• [Data to use]
----------

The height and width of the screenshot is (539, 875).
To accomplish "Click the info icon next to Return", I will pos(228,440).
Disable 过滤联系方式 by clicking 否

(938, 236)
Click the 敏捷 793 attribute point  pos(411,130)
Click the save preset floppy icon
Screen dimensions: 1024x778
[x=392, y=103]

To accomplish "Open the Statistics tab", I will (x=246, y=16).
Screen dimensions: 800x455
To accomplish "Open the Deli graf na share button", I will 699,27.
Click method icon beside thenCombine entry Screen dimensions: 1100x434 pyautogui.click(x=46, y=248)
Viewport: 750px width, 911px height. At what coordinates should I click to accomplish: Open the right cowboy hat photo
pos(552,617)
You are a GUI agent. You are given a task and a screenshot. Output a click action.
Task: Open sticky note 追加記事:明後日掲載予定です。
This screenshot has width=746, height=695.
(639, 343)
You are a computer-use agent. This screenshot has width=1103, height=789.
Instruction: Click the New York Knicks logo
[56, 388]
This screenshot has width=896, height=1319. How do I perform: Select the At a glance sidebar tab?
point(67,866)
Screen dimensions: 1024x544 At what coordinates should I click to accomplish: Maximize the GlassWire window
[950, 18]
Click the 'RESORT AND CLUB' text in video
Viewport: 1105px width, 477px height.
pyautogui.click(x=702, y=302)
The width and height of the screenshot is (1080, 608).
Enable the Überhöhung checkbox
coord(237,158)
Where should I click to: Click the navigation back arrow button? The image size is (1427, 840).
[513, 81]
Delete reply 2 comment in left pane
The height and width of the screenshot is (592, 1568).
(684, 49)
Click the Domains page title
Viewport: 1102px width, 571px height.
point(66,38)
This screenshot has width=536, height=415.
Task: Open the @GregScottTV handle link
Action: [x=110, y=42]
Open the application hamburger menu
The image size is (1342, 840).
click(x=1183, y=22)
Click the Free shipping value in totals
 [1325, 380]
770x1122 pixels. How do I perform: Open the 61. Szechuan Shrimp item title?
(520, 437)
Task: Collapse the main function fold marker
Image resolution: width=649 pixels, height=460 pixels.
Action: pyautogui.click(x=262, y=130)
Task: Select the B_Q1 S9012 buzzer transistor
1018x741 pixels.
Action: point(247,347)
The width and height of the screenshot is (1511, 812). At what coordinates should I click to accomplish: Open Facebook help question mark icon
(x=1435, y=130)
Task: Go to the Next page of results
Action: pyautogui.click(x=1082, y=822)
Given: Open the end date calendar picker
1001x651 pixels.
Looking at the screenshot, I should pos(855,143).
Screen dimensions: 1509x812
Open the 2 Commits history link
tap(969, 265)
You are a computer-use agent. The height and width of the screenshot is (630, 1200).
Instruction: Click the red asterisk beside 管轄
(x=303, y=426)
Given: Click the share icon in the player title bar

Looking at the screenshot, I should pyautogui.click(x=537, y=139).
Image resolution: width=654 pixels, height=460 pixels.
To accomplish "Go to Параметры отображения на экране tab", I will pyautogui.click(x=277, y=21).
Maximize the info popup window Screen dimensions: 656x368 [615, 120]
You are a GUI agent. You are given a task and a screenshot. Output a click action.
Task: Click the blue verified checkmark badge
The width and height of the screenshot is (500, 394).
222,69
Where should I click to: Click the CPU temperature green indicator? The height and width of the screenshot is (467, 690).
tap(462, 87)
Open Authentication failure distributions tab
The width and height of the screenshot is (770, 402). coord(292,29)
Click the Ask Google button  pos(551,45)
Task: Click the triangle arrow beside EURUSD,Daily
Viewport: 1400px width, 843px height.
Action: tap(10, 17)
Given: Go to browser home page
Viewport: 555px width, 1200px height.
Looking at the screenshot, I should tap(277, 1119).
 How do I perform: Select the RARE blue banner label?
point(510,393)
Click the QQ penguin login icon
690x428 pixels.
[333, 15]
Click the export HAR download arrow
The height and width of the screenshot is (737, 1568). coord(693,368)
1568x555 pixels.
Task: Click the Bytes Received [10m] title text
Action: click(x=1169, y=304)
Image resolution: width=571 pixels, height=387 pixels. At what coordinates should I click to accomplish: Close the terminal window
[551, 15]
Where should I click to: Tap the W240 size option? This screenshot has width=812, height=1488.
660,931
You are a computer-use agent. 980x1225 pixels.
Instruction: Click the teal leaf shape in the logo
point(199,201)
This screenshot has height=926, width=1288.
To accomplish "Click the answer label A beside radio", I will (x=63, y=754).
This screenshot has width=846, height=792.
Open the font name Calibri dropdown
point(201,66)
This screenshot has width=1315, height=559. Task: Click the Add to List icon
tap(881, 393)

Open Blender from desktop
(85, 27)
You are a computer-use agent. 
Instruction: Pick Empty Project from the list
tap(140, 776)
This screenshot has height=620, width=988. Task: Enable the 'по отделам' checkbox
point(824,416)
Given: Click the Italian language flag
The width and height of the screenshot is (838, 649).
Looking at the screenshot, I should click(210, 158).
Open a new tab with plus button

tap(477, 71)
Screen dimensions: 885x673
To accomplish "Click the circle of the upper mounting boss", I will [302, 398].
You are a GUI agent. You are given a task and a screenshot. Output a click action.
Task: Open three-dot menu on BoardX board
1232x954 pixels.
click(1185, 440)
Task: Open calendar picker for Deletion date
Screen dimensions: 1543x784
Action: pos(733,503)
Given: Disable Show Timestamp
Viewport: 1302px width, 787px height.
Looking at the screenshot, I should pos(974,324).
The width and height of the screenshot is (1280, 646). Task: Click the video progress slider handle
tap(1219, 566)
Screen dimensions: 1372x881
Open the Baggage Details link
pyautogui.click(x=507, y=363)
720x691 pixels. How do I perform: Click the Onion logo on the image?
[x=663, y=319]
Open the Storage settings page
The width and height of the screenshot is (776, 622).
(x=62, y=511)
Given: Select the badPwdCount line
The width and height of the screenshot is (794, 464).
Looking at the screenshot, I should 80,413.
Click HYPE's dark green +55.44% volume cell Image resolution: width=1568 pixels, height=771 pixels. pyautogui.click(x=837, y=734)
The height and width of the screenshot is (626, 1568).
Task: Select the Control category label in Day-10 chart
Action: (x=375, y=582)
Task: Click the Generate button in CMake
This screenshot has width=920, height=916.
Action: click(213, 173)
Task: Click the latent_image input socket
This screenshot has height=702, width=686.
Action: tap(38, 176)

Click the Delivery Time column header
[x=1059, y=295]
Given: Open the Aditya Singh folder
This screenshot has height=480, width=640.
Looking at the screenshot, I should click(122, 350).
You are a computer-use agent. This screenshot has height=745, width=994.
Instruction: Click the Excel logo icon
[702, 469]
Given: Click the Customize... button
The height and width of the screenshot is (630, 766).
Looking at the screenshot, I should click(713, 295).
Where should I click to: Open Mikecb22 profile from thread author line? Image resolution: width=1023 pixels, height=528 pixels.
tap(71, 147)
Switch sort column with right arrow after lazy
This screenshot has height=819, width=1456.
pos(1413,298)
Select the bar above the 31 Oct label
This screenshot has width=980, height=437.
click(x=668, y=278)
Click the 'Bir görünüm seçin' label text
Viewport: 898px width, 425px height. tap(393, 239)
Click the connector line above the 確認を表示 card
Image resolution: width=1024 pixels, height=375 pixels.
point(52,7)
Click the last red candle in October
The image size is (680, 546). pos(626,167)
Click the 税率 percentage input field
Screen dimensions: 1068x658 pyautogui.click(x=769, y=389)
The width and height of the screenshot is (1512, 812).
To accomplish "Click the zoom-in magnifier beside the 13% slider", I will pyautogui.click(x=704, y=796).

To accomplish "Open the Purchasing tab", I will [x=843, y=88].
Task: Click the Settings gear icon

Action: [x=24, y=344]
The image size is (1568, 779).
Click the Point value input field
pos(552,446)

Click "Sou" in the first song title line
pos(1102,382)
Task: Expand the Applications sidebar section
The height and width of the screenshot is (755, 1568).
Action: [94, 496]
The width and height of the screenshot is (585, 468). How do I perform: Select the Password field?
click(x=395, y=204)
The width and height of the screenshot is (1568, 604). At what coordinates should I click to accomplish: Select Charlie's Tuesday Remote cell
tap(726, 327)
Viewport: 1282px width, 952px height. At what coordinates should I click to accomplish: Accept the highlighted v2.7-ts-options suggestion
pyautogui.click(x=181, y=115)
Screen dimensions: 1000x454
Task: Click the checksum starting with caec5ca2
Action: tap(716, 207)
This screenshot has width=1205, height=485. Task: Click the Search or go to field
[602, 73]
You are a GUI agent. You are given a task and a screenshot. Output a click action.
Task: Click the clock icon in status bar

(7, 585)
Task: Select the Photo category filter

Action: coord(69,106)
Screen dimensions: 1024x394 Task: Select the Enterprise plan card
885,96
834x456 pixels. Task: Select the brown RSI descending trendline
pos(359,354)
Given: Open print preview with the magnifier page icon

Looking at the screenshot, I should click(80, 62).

----------

• [Problem statement] Look back at the entries above. Retype the line with "Task: Open three-dot menu on BoardX board", the line with "Task: Click the Generate button in CMake", and all lines in between.

• [Answer space]
Task: Open three-dot menu on BoardX board
1232x954 pixels.
click(1185, 440)
Task: Open calendar picker for Deletion date
Screen dimensions: 1543x784
Action: pos(733,503)
Given: Disable Show Timestamp
Viewport: 1302px width, 787px height.
Looking at the screenshot, I should pos(974,324).
The width and height of the screenshot is (1280, 646). Task: Click the video progress slider handle
tap(1219, 566)
Screen dimensions: 1372x881
Open the Baggage Details link
pyautogui.click(x=507, y=363)
720x691 pixels. How do I perform: Click the Onion logo on the image?
[x=663, y=319]
Open the Storage settings page
The width and height of the screenshot is (776, 622).
(x=62, y=511)
Given: Select the badPwdCount line
The width and height of the screenshot is (794, 464).
Looking at the screenshot, I should 80,413.
Click HYPE's dark green +55.44% volume cell Image resolution: width=1568 pixels, height=771 pixels. pyautogui.click(x=837, y=734)
The height and width of the screenshot is (626, 1568).
Task: Select the Control category label in Day-10 chart
Action: (x=375, y=582)
Task: Click the Generate button in CMake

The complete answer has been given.